A Red Bull le pinchan el Mapa del Tesoro

Ni monedas de oro ni paraísos ocultos. Bueno… o quizá sí. En Red Bull han sabido guardar en el más recóndito de sus baúles una de las claves del éxito de los aviones monoplazas azules durante (para lo rápido que va esto) mucho, mucho tiempo. ¿Cómo podía ser, el mismo coche, los mismos reglajes, y tiempos de asombro en la Q3?¿Donde está el truco?

Siglos atrás los más aguerridos piratas marcaban sobre cuartilla y con contundentes aspas sus más admirables descubrimientos. En el siglo XXI, en plena era tecnológica, las marcas en los papiros no han sucumbido al olvido y aún seguimos hablando de mapas dichosos que también guardan tesoros… aunque en unos contextos y significados más bien diferentes.

Hoy en día ser el creador y con ello el Dios de tus criaturas te permite hacer muchas cosas, como controlar a la milésima el comportamiento de tus engendros. Decidir cuando exprimir el motor al máximo, cuando relajar el ritmo y mirar por la fiabilidad, o cuando aprovechar al máximo el caudal de escape generado por el conjunto motor. Incluso simular el flujo de escape de un motor  en altas revoluciones aun cuando la quema de combustible está siendo mínima porque… estás frenando.
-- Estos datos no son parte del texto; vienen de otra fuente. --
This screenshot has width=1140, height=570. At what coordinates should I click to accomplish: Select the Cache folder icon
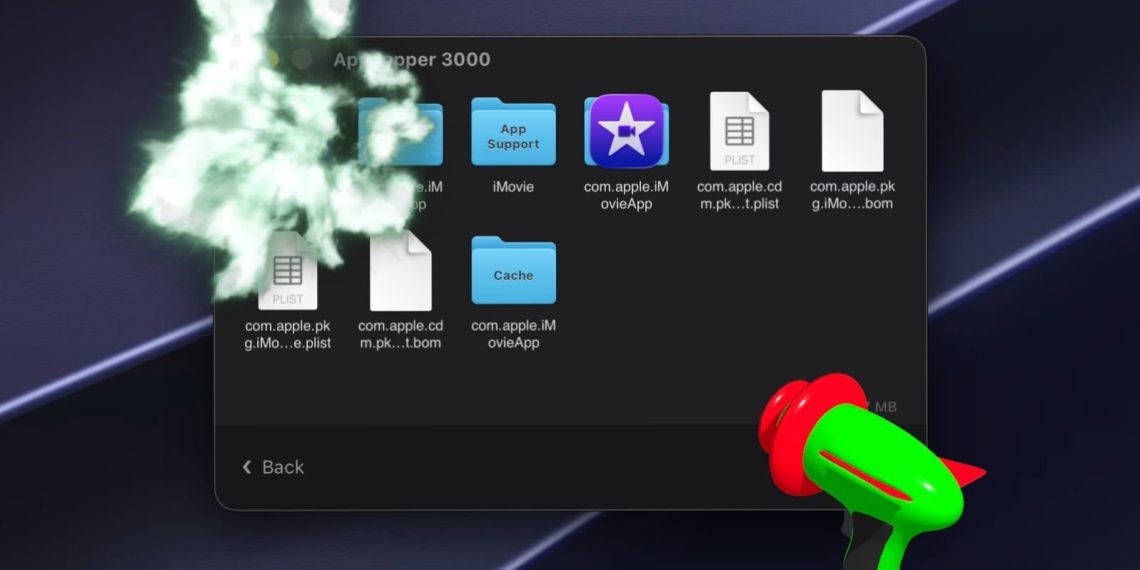[x=513, y=270]
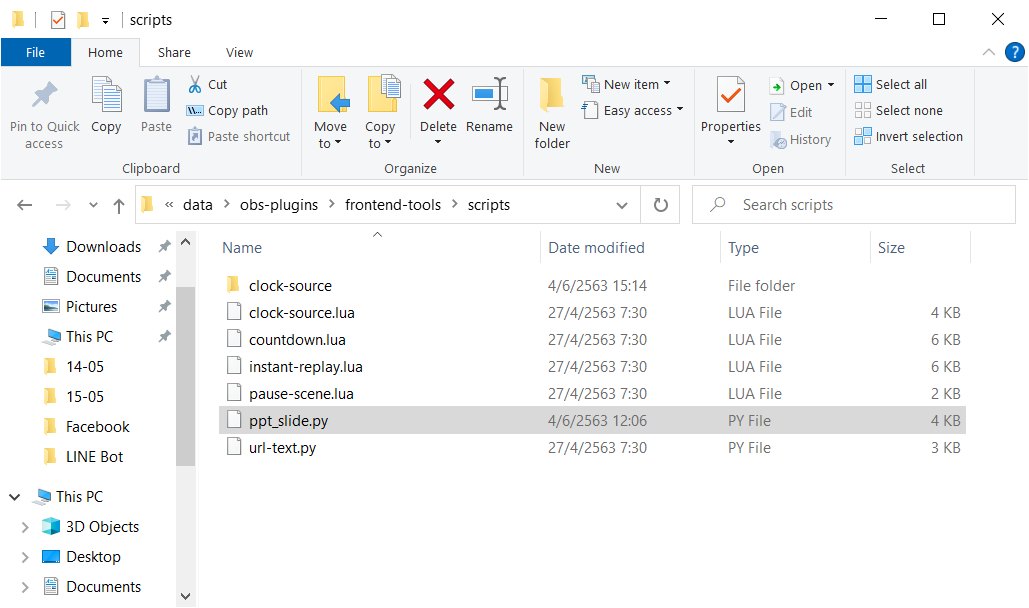Click the Copy path icon
The image size is (1029, 608).
(195, 110)
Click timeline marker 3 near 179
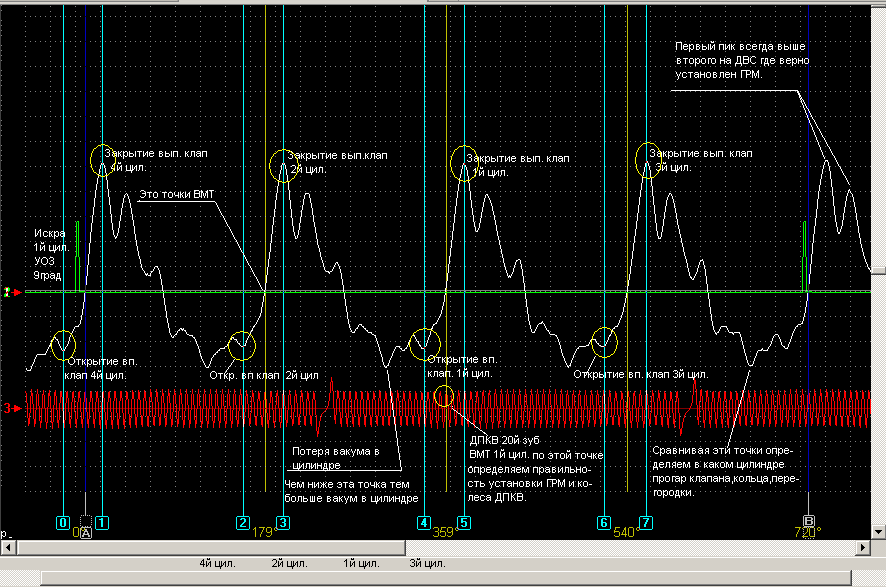Image resolution: width=886 pixels, height=587 pixels. (x=283, y=522)
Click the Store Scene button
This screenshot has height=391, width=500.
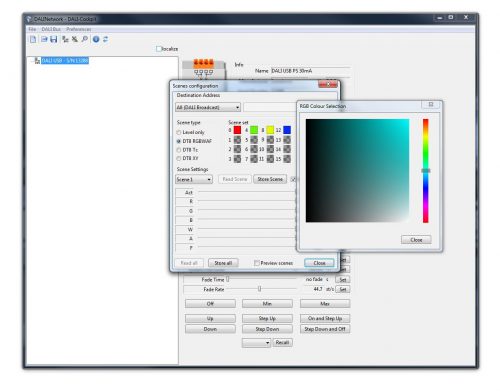(x=270, y=179)
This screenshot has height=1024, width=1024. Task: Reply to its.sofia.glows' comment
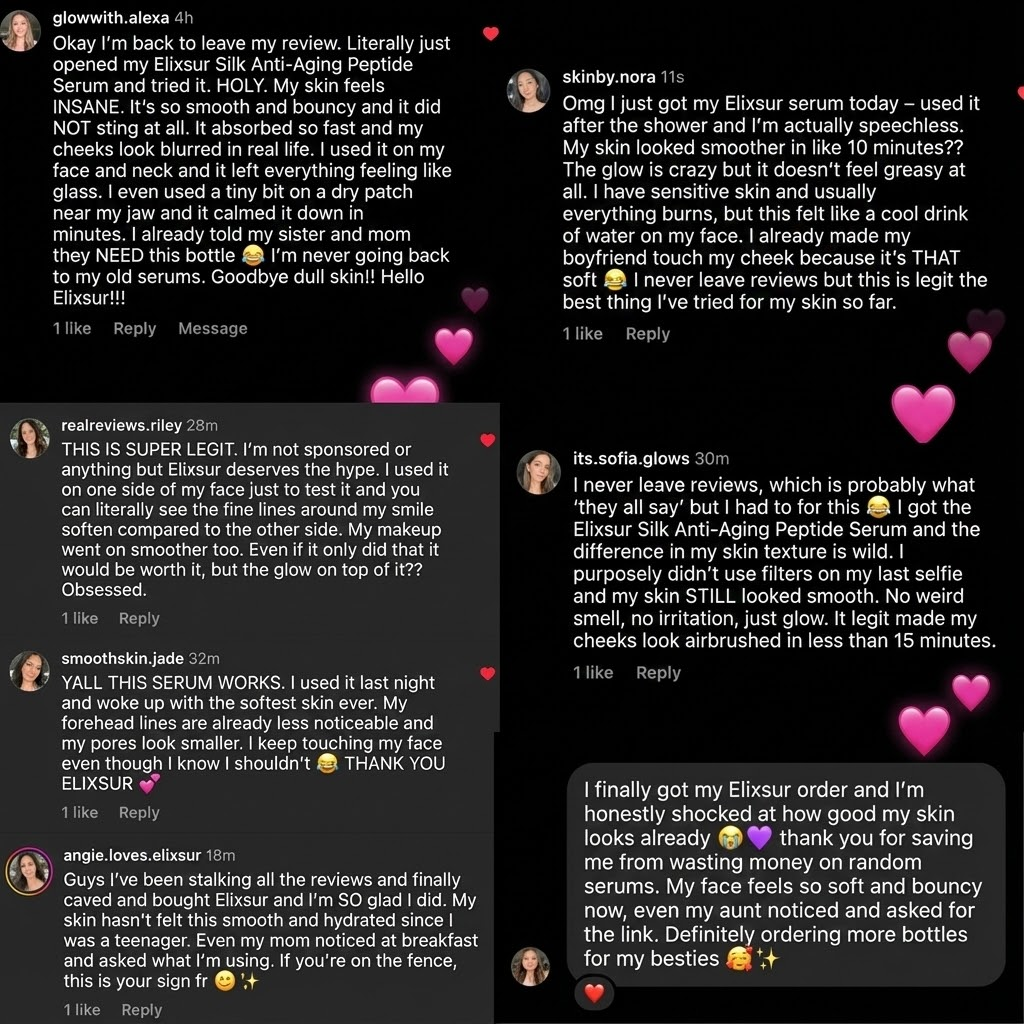[x=658, y=672]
En la alta competición las escuderías juegan y mucho con el llamado mapa motor, esto es, una configuración prediseñada del funcionamiento global del sistema de inyección, explosión y escape de los bólidos. Para que el coche funcione a la perfección sus sistemas han de saber cuánto combustible inyectar, cuanto comburente (oxígeno en este caso) incorporar, a cuantas revoluciones va a funcionar el conjunto, y qué caudal de escape va a resultar del proceso.

Y las triquiñuelas de Adrian Newey y su equipo permitieron a Red Bull crear un mapa tan eficiente como… gastón. Una configuración idónea para hacer vueltas rápidas y meter bien de sopapos a todos los rivales, a costa de llevar el motor a un ritmo de consumo de combustible y presumiblemente desgaste imposible de mantener en carrera. El pleno uso del soplido de sus escapes sobre el difusor trasero hacía el coche más agil y veloz en sus pasos por curva, incluso allí donde el pedal del acelerador ni siquiera tocaba fondo.

Pasada la clasificación, la ECU (Unidad Electrónica de Control) era reconfigurada con unos reglajes más amables con el ritmo de carrera.

Ahora la FIA ha dicho basta. Si bien un mapa motor puede constar de diversas configuraciones, como el modo de salida desde parado, o el resultante de alterar desde el propio volante los parámetros de pureza de la mezcla que se inyecta, todo ello ha de ir “en conjunto” y de forma inalterable pasada la clasificatoria de los sábados. Hasta ahora prohibido estaba por reglamento tener un mapa configurado para lluvia, otro para seco, y alterarlo con un solo botón (como quien dice) de un día para otro. Desde ya tampoco se podrá ahora alternar con nocturnidad y alevosía entre un mapa preparado para clasificación y otro pensado para carrera.

La configuración electrónica pasa a ser otro elemento inamovible dentro del parc fermé. Si bien alterar la configuración de la ECU puede llegar a ser tan fácil como pinchar un pen drive en la misma, los ingenieros ya no tendrán permitido meter mano al cerebro de silicio de los bólidos pasadas las sesiones clasificatorias.

Aunque no nos engañemos, la triquiñuela pensada por Newey ya estaba siendo copiada por otros, si bien el perro viejo llevaba ciertos años de ventaja sobre el resto de la parrilla.

¿Se verá un Gran Premio de Europa en mayores condiciones de igualdad técnica? Si algo están demostrando los cerebros pensantes de la F1 es que ingenio no falta, y hecha la ley, hecha la trampa. Por más puertas que se le quiera poner a la inventiva, siempre quedará resquicio para la innovación.